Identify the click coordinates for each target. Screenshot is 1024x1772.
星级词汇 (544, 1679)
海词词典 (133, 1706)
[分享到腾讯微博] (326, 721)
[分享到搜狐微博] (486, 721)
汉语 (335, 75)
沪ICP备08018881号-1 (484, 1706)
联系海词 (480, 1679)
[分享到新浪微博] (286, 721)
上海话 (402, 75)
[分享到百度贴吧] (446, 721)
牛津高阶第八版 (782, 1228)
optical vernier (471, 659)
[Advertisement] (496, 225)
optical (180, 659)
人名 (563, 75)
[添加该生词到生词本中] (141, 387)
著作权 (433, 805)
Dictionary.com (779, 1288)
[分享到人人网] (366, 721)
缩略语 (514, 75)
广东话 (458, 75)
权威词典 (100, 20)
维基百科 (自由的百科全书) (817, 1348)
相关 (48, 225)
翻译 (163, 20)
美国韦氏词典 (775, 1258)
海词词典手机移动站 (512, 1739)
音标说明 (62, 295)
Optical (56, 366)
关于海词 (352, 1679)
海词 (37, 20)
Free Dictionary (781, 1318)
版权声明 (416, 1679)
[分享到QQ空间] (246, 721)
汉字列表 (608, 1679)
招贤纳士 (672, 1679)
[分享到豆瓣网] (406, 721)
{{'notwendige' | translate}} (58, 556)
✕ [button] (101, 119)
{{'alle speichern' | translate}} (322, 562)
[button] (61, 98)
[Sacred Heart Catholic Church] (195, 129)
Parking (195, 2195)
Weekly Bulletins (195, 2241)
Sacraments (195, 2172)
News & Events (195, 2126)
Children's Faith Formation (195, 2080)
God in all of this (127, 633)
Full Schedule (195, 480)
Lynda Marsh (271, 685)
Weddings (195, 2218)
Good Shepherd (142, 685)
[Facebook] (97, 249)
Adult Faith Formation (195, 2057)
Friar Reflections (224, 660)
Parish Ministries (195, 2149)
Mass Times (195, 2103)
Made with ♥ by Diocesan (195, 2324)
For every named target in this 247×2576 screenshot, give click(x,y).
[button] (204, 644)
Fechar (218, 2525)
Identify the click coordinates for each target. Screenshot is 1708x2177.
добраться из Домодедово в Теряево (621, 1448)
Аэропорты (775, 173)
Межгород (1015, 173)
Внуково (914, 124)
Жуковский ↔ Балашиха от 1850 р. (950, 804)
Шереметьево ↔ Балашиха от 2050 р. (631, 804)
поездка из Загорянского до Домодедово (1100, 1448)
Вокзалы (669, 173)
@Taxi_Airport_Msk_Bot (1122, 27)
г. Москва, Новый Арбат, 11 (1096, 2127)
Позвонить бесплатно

┄┄┄┄┄┄

— WHAT THIS TASK INVOLVES —
Give back every line of the material, exactly as written.

— WRITTEN SOLUTION —
Identify the click coordinates for each target. Screenshot is 1024x1772.
星级词汇 (544, 1679)
海词词典 (133, 1706)
[分享到腾讯微博] (326, 721)
[分享到搜狐微博] (486, 721)
汉语 (335, 75)
沪ICP备08018881号-1 (484, 1706)
联系海词 (480, 1679)
[分享到新浪微博] (286, 721)
上海话 (402, 75)
[分享到百度贴吧] (446, 721)
牛津高阶第八版 (782, 1228)
optical vernier (471, 659)
[Advertisement] (496, 225)
optical (180, 659)
人名 (563, 75)
[添加该生词到生词本中] (141, 387)
著作权 (433, 805)
Dictionary.com (779, 1288)
[分享到人人网] (366, 721)
缩略语 (514, 75)
广东话 (458, 75)
权威词典 (100, 20)
维基百科 (自由的百科全书) (817, 1348)
相关 (48, 225)
翻译 (163, 20)
美国韦氏词典 (775, 1258)
海词词典手机移动站 (512, 1739)
音标说明 (62, 295)
Optical (56, 366)
关于海词 (352, 1679)
海词 (37, 20)
Free Dictionary (781, 1318)
版权声明 (416, 1679)
[分享到QQ空间] (246, 721)
汉字列表 (608, 1679)
招贤纳士 (672, 1679)
[分享到豆瓣网] (406, 721)
{{'notwendige' | translate}} (58, 556)
✕ [button] (101, 119)
{{'alle speichern' | translate}} (322, 562)
[button] (61, 98)
[Sacred Heart Catholic Church] (195, 129)
Parking (195, 2195)
Weekly Bulletins (195, 2241)
Sacraments (195, 2172)
News & Events (195, 2126)
Children's Faith Formation (195, 2080)
God in all of this (127, 633)
Full Schedule (195, 480)
Lynda Marsh (271, 685)
Weddings (195, 2218)
Good Shepherd (142, 685)
[Facebook] (97, 249)
Adult Faith Formation (195, 2057)
Friar Reflections (224, 660)
Parish Ministries (195, 2149)
Mass Times (195, 2103)
Made with ♥ by Diocesan (195, 2324)
For every named target in this 247×2576 screenshot, give click(x,y).
[button] (204, 644)
Fechar (218, 2525)
Identify the click coordinates for each target. Screenshot is 1708x2177.
добраться из Домодедово в Теряево (621, 1448)
Аэропорты (775, 173)
Межгород (1015, 173)
Внуково (914, 124)
Жуковский ↔ Балашиха от 1850 р. (950, 804)
Шереметьево ↔ Балашиха от 2050 р. (631, 804)
поездка из Загорянского до Домодедово (1100, 1448)
Вокзалы (669, 173)
@Taxi_Airport_Msk_Bot (1122, 27)
г. Москва, Новый Арбат, 11 (1096, 2127)
Позвонить бесплатно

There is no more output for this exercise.